Natalie Petticolas , Staff Writer

High school is not easy. Although some people look back on high school with fond memories, most do not. The American Psychological Association Survey shows that teenagers stress levels rival that of adults. It’s reported that that teen’s stress levels during the school year far exceed what is healthy, and match the average stress levels of adults. This in turn can affect a teen’s mental health, eating habits, and sleeping habits. This isn’t simply the result of “teenage hormones” or how “dramatic” this generation is. I believe the fault lies within the American school system itself.

School is exhausting. Students have to get up early to make it on time, then try to stay awake through six hours of school and after school activities, with hours of homework after that. Not to mention social lives, family lives, and sometimes jobs; schools recommend at least 8 hours of sleep, but how are we supposed to accomplish that when school takes up all our time? Schools overwork their students to the point where they literally can’t keep their eyes open in class. But if they fall asleep in class, they’re “lazy”. Cheating is viewed the same way, but often the case is that they’d rather get the grade they need than learn.

Because school isn’t about learning anymore. Students remember information enough to pass a test and then they forget about it, because school is really about passing. School brings students to literal tears. Exams, standardized tests, classwork, quizzes, tests, homework. Kids go home and cry and have panic attacks after school, sometimes during school. School also makes you lose your confidence.

Students often gossip about each other and you’re always worried about every little thing you do, whether it’ll make you seem dumb or weird. People are always looking for little things to pick on others about. Because school is all about conformity. Teachers tell us what to think and never ask for our opinions or ideas. There’s only ever one acceptable opinion, and any other point of view is wrong. Students are taught when to speak, to ask to use the bathroom, to only speak when spoken too and keep our opinions to ourselves, but then they tell us to be ourselves!

The whole point of school is to teach us the skills we need to survive. But never are we taught the skills we actually need. Teachers never teach us about social injustice and racial supremacy, about sexism, healthy habits and relationships. Mental health is completely disregarded; you have depression? Social anxiety? So? Get up here and do a five minute presentation for the class. Learning disability? Who cares, answer this math question for everyone.

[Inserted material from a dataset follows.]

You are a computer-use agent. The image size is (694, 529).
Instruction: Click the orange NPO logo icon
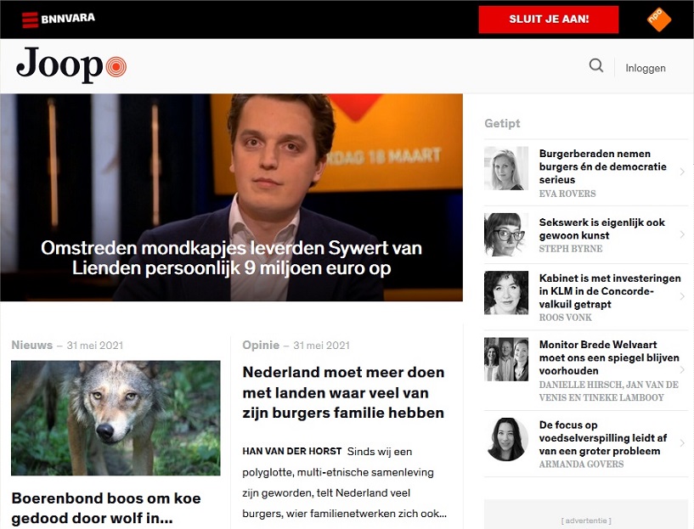point(659,20)
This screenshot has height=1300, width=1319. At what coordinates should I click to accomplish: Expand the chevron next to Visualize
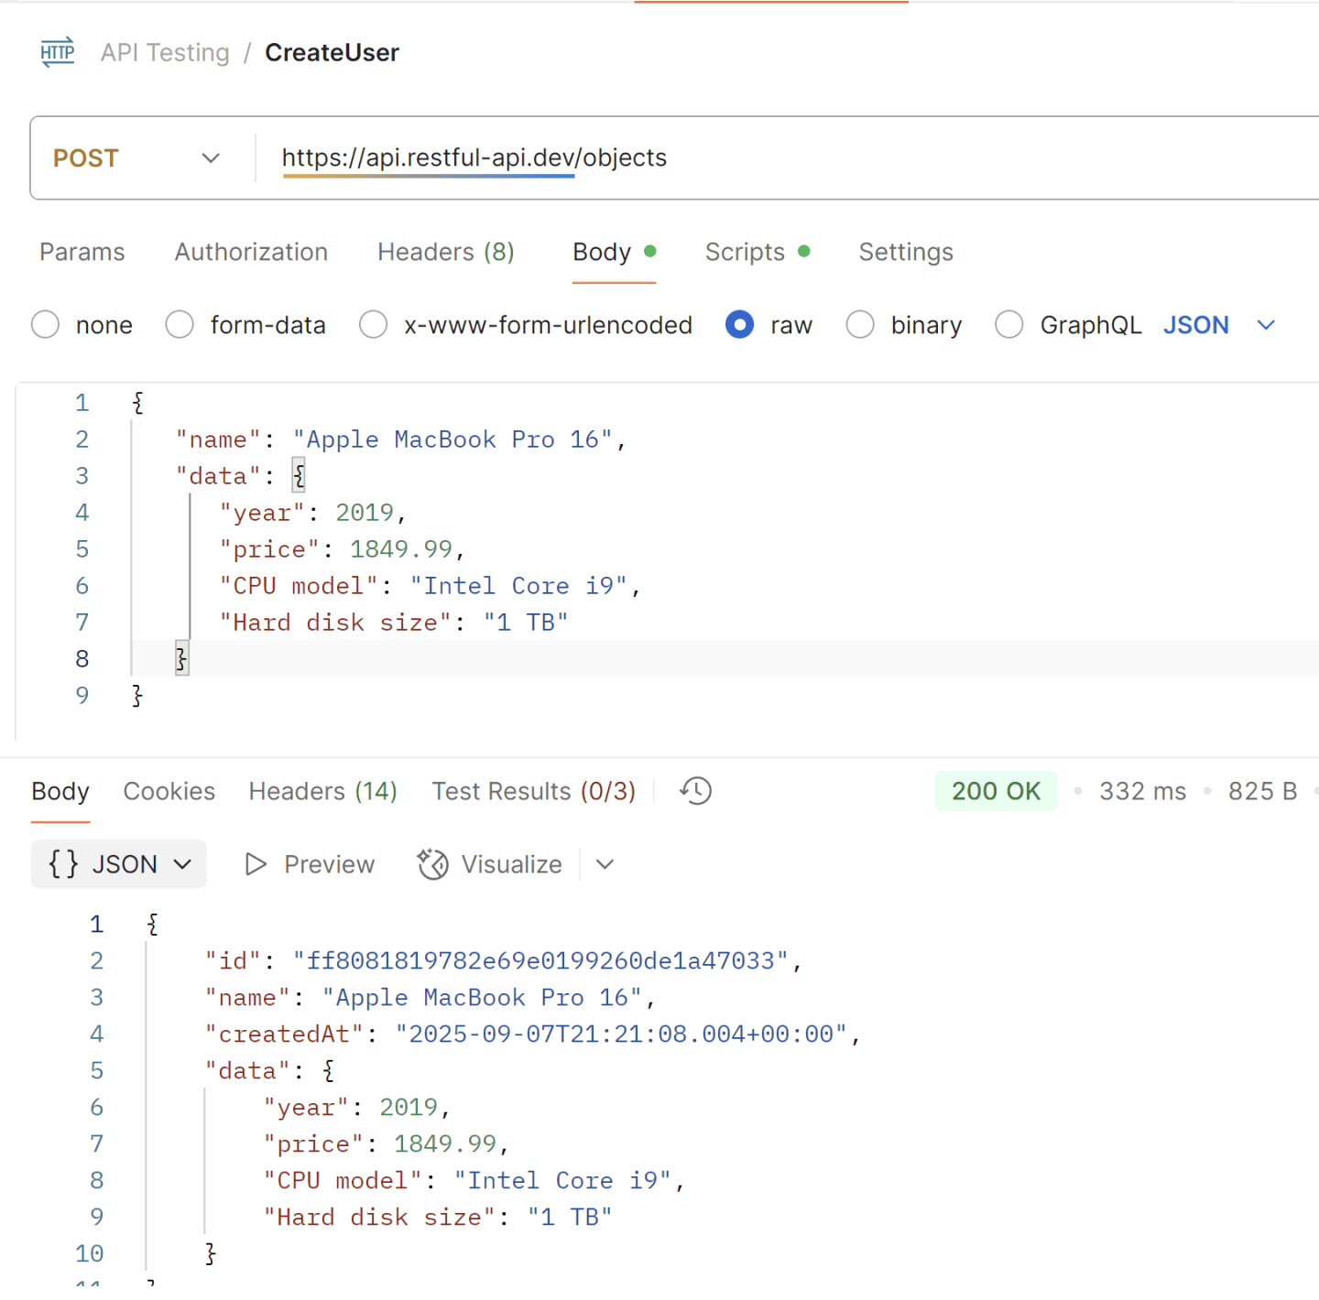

We’re taught that grades and GPA matter more than eating and sleeping habits. Teachers don’t care how much you’re eating and sleeping if your grades are dropping. The point I’m trying to express from this article is that schools need to focus less on the numbers that represent their students, and more on the humans behind them. Maddison Quinn adds that, “School would be a lot better if they cared about the well-being of their students, not just their grades.”